Why open banking adoption in lending is taking off

A recent report by open banking credit reference agency Credit Kudos has found that the adoption of open banking in lending could be set to reach 87% by 2023.

The report found that one in four lenders – 26% – now use open banking technology, with 51% of those who haven’t adopted it yet claiming they plan to do so in the future. Up to 87% said they plan to adopt it within the next two years.

One of the key trends found in the report was that impact of the pandemic on the uptake of open banking by lenders, with Credit Kudos discovering 78% of lenders changed their rules about who they could lend to in the pandemic. Meanwhile, 46% of these lenders changed their policies as it was too difficult to verify borrowers’ income – for reasons including redundancies and furlough.

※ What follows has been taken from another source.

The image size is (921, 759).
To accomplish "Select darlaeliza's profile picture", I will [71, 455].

It was also identified in the study that more than a third – 36% – of lenders changed their lending rules in order to avoid those deemed ‘higher risk’ customers during a period of massive uncertainty. In addition, 30% of those who changed lending policies during Covid-19 underwent a loss of revenue from new customers.

Of those lenders who changed their lending policies during the pandemic, 34% saw a knock-on effect in the form of a bigger need to adopt new tech across their companies, while 30% saw an increased need for new data sources.

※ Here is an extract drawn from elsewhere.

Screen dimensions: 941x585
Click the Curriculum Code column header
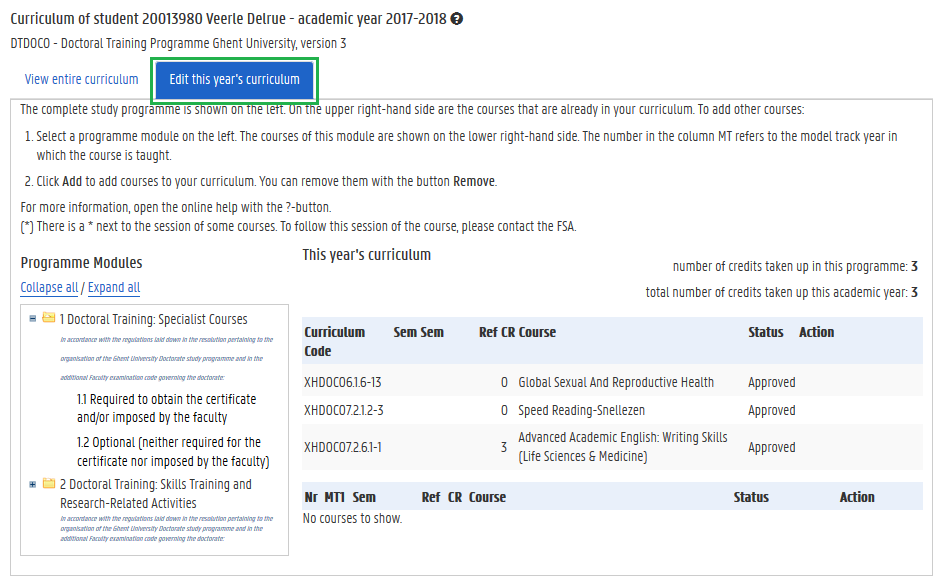coord(335,341)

Up to 47% of all lenders who were surveyed stated that they believe open banking could help their organisation save time and cut the cost of credit decisioning in the future.

Credit Kudos CEO Freddy Kelly said, “From national budget deficits to individuals’ current accounts, the colossal impact of COVID-19 on the nation’s finances was felt by all. In times like these, individuals and businesses look to their financial partners for support, but without up-to-date, accurate information on borrowers’ financial situations, many lenders struggled to continue to lend as they could previously.

“The seismic shock of the pandemic has forced a period of refocusing among lenders on the need for better sources of data, and greater technology integration to help them leverage newer data to enable better decisioning. Open Banking technology is helping lenders to move beyond the limitations of traditional credit data and open the door to better financial behavioural data, all of which creates more rounded assessments, increased acceptances and reduced defaults.”

EY associate partner of corporate finance Stuart Mogg added, “COVID-19 caused a lot of worry across both the consumer and SME lending sectors, and many lenders went into survival mode, increasing credit score cut offs and pulling higher risk product ranges. Thanks to various factors, including government schemes, increased vaccine roll-out, and the return of consumer confidence, both the consumer and SME lending sector have nearly returned to pre-pandemic norms and in some cases have pushed risk beyond these levels.

“But stability has not lasted long – already we’re seeing further COVID-19 and geopolitical volatility, and it is my view that we should not expect any less of a challenge during 2022 then we did in 2021. Periods of volatility such as this is when Open Banking insights become even more valuable for lenders, going beyond traditional credit bureau data to give a real-time feel of consumer and SME behaviours.”